Your 10" twist will shoot any factory load there is. Bullet weight will have very little affect on your accuracy. I'm assuming you're interested in long range so I would recommend starting with the cheapest ammo that uses heavier and higher BC bullets, at least 180 gr. Higher BC bullets will help you buck wind better. I have not found that expensive factory ammo is any more accurate than cheap ammo. I have shot a .224" group @110 yds with a Sendero 25-06 shooting Federal Blue Box ammo that came with the used rifle when I bought it.
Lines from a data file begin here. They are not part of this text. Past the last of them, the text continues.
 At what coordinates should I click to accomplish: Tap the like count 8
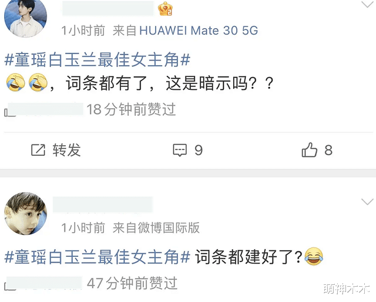coord(328,150)
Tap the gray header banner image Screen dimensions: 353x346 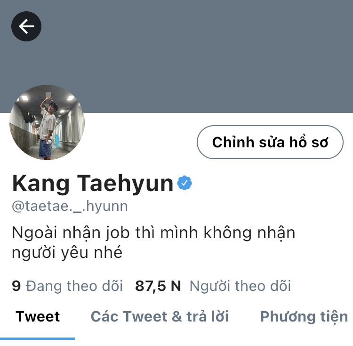coord(177,56)
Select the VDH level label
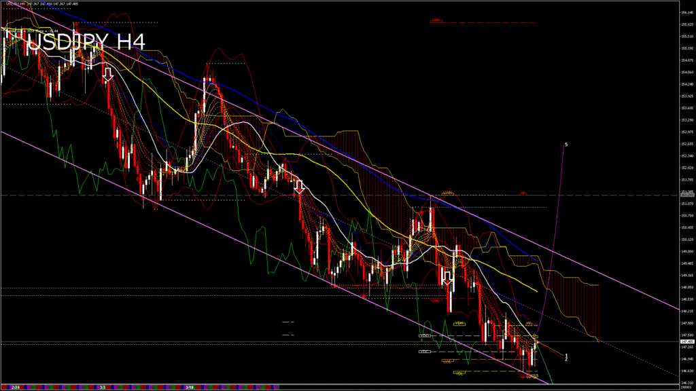The width and height of the screenshot is (696, 391). pyautogui.click(x=459, y=323)
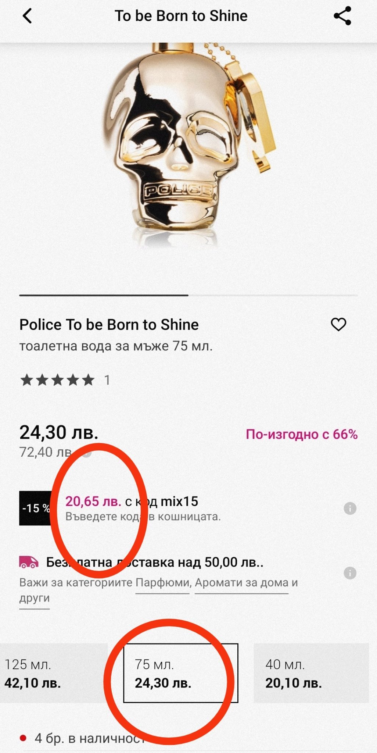Image resolution: width=377 pixels, height=753 pixels.
Task: Select the 75 мл. size option
Action: pos(180,673)
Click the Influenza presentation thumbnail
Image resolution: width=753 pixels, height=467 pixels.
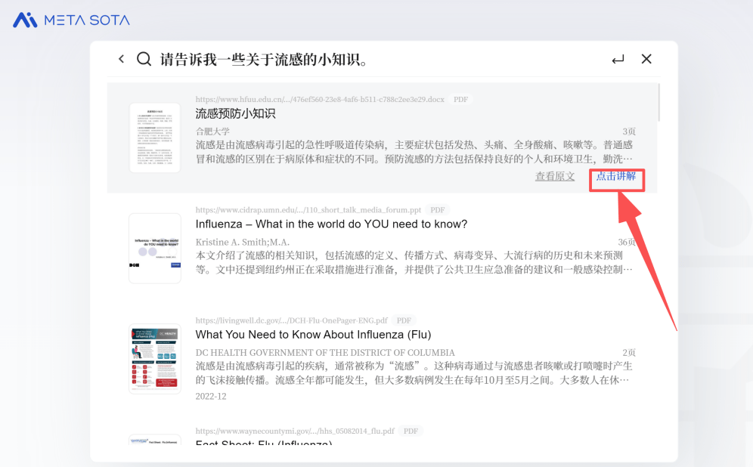pyautogui.click(x=155, y=249)
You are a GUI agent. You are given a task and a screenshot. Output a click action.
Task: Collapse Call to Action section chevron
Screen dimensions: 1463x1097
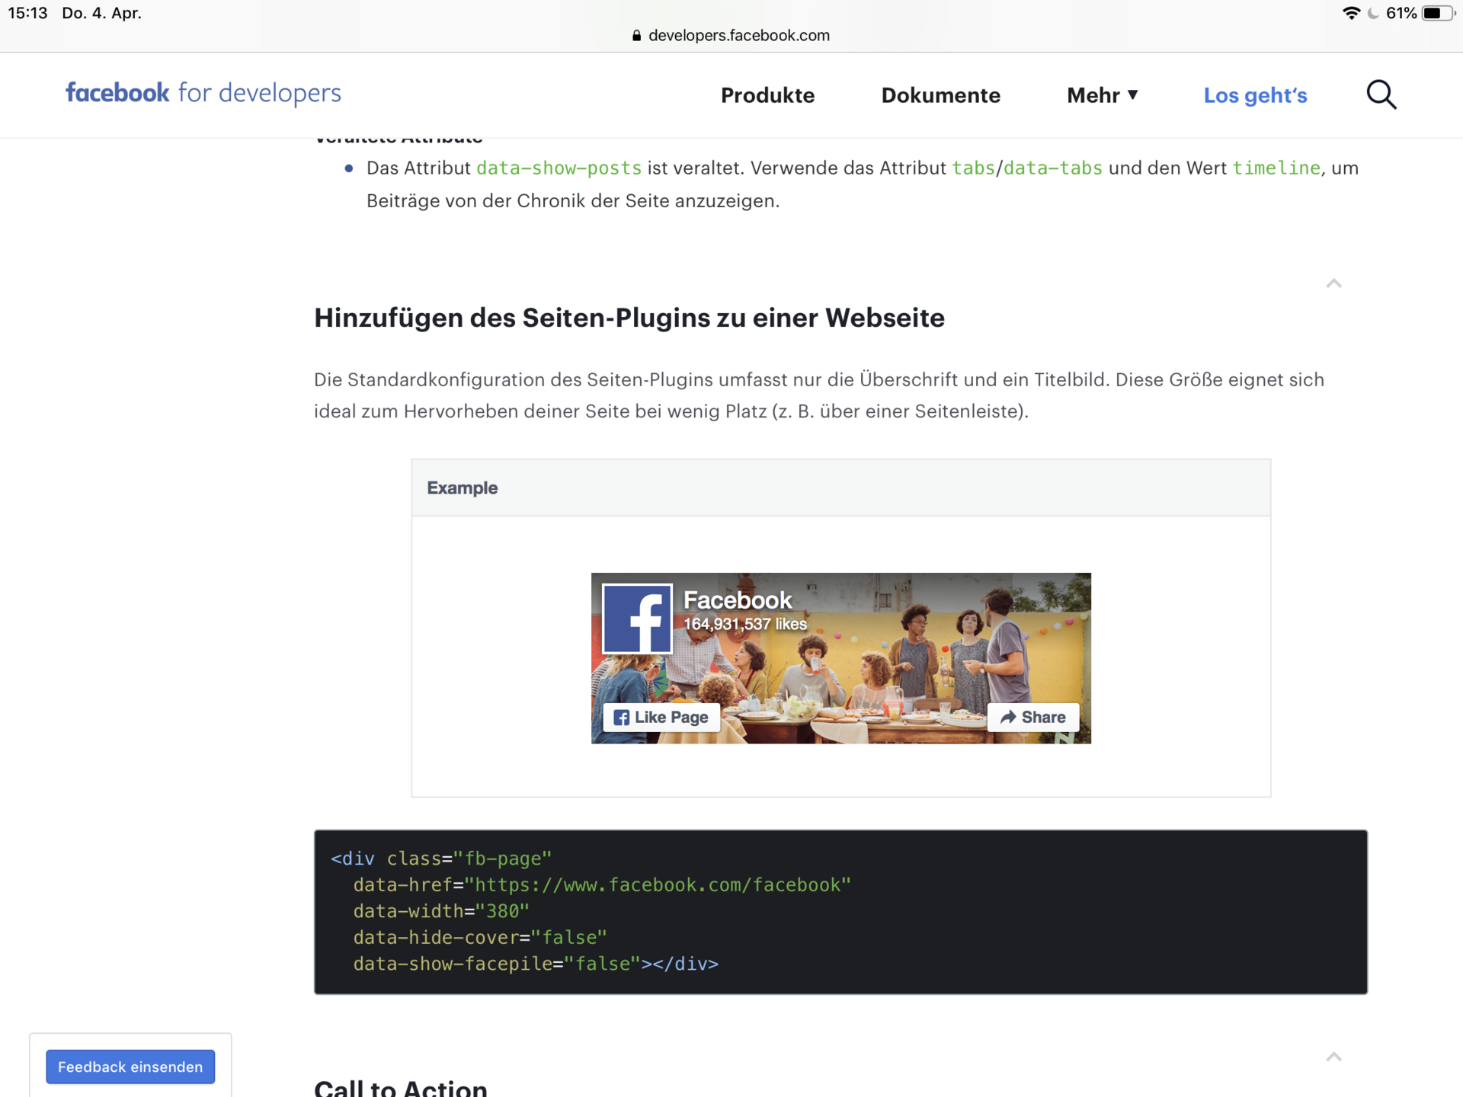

Don't expect precision long range accuracy with factory ammo. If you get a good load you might get good results out to 700 or so yards, maybe more but no guarantees. If you do find a good load, buy a few boxes of the same lot because you could see significant differences between lots.
 
There isn't a bullet weight that's inherently more accurate. Going with a higher BC will reduce wind drift a little though and higher BCs are associated with heavier bullets for the most part. I'd look at 180s or 200s. A factory Sendero with factory ammo will be doing well to shoot 1" at 100 yards so set your expectations accordingly.
 
There isn't a bullet weight that's inherently more accurate. Going with a higher BC will reduce wind drift a little though and higher BCs are associated with heavier bullets for the most part. I'd look at 180s or 200s. A factory Sendero with factory ammo will be doing well to shoot 1" at 100 yards so set your expectations accordingly.

Both my former Senderos, 25-06 and 300 RUM shot factory ammo sub 1/2 MOA. Not saying that's always the case, but definitely possible.
 
I wouldn't go above 180gn for your situation. This will carry the mail to 600yds. As for factory fodder, I would get something with either the Nosler Ballistic Tip or AccuBond in it. Either of these through both lungs equal death.
With the Barnes bullets you can probably drop back to 165gn and still complete your goals. They are a little more expensive but **** tough bullets.

I only use reloads and this year I have been using the 140gn AMax in my 6.5-284Norma and all I can say is "****!" As of Saturday, I have filled my NC Big Game Tag(s) out, completely. 6 bullets, 6 deer. Longest shot was 420yds on a big doe, closest was a head shot at 140yds. Five of the six were DRT. The only exception was a doe I shot at 200yds with 115gn Berger in my .25-06. Punched through both lungs and she ran approx. 75yds across the bean field. Head going down and tail spinning.

Regardless of the bullet, shot placement is the key. JohnnyK.